* [Exercise instructions] Number of lines below with the word "pixel": state it and write nothing more.

* [Information supplied]
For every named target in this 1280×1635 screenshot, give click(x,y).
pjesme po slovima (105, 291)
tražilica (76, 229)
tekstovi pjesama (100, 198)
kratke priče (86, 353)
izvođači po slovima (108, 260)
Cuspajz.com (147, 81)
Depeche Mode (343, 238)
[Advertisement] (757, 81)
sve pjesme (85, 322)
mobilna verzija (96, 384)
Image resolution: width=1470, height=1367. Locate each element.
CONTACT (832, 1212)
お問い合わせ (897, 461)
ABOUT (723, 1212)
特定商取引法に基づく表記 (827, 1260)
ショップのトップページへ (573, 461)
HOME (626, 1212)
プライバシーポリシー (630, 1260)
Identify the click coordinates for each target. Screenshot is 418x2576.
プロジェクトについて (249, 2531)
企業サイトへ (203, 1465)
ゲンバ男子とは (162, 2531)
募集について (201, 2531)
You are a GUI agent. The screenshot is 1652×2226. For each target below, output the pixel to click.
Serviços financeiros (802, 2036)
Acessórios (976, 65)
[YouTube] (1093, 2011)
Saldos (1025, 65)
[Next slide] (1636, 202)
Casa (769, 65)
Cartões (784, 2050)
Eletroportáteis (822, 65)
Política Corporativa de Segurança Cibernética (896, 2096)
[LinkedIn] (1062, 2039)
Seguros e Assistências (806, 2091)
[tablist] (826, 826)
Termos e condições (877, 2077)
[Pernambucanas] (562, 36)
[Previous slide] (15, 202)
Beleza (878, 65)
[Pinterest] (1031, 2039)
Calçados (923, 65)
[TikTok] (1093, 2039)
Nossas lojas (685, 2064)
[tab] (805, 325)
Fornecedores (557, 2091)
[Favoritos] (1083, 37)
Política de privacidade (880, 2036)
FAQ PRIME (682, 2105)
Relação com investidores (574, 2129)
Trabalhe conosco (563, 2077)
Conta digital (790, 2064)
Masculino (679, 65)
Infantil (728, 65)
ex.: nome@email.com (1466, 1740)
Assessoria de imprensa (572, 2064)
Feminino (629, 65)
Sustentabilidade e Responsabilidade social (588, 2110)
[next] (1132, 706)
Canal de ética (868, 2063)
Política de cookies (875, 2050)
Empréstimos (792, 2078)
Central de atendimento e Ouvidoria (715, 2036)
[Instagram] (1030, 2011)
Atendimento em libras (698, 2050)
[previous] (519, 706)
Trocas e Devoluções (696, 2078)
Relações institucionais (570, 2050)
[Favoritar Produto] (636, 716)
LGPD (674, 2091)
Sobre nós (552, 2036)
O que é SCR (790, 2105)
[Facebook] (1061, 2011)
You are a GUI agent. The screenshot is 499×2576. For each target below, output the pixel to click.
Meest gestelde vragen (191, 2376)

* [Solution for this problem] 2